The connection topology follows a typical 25 GbE link commonly observed in server-to-switch applications which is comprised of a 25GAUI C2M optical link involving two signal domain conversions, electrical-optical (E/O) and optical-to electrical (O/E), in each direction through optical transceivers. For analysis, the link is divided into segments, S1-3, consisting of a channel bounded by transmit and receive functions associated with its signal domain. These segments meeting standards-based specification requirements is an accepted minimum threshold and a necessary condition to allow concatenation for constructing a viable end-end link. The link segments and signal domains for the 25GBASE-LR interface to a PSM4/Lane (from QSFP28 100G PSM4 module breakout) studied here is shown in Figure 1 along with reference to standards in Table 1.

***

Written tasks:
- A) Quote the link topology passage from "The connection topology" up to and including "in Table 1.".
- B) Which terms in the link topology passage contain a slash? List all of them.

Collected material:
***

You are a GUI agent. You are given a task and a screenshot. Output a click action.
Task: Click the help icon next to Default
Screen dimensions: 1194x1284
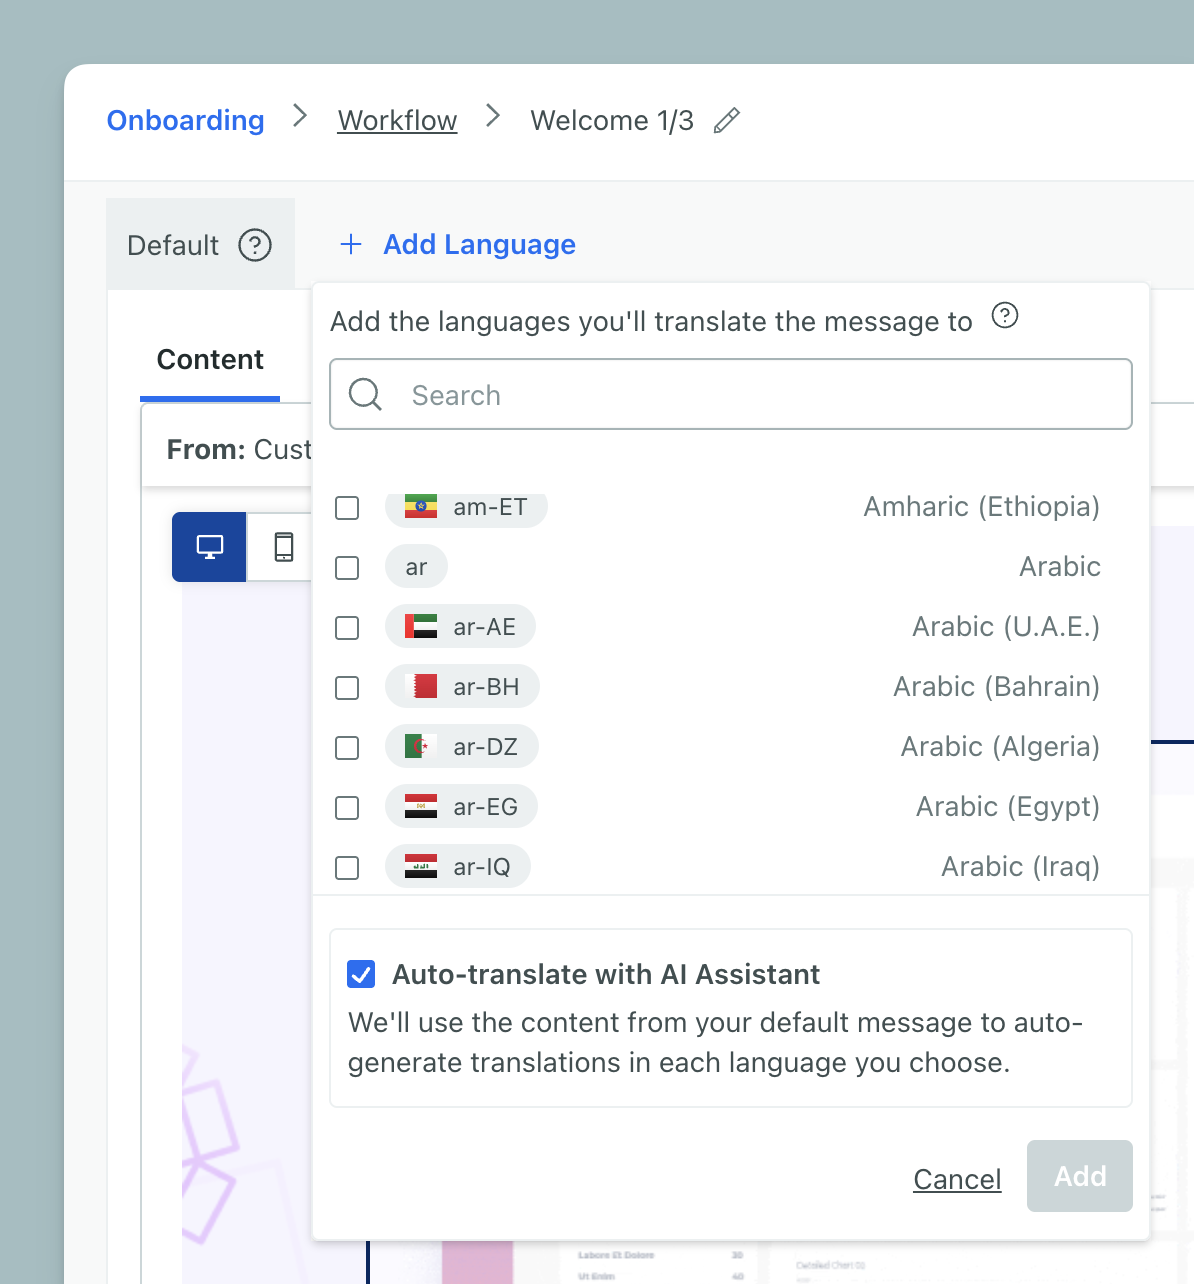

***

Responses:
- A)
The connection topology follows a typical 25 GbE link commonly observed in server-to-switch applications which is comprised of a 25GAUI C2M optical link involving two signal domain conversions, electrical-optical (E/O) and optical-to electrical (O/E), in each direction through optical transceivers. For analysis, the link is divided into segments, S1-3, consisting of a channel bounded by transmit and receive functions associated with its signal domain. These segments meeting standards-based specification requirements is an accepted minimum threshold and a necessary condition to allow concatenation for constructing a viable end-end link. The link segments and signal domains for the 25GBASE-LR interface to a PSM4/Lane (from QSFP28 100G PSM4 module breakout) studied here is shown in Figure 1 along with reference to standards in Table 1.

- B)
E/O
O/E
PSM4/Lane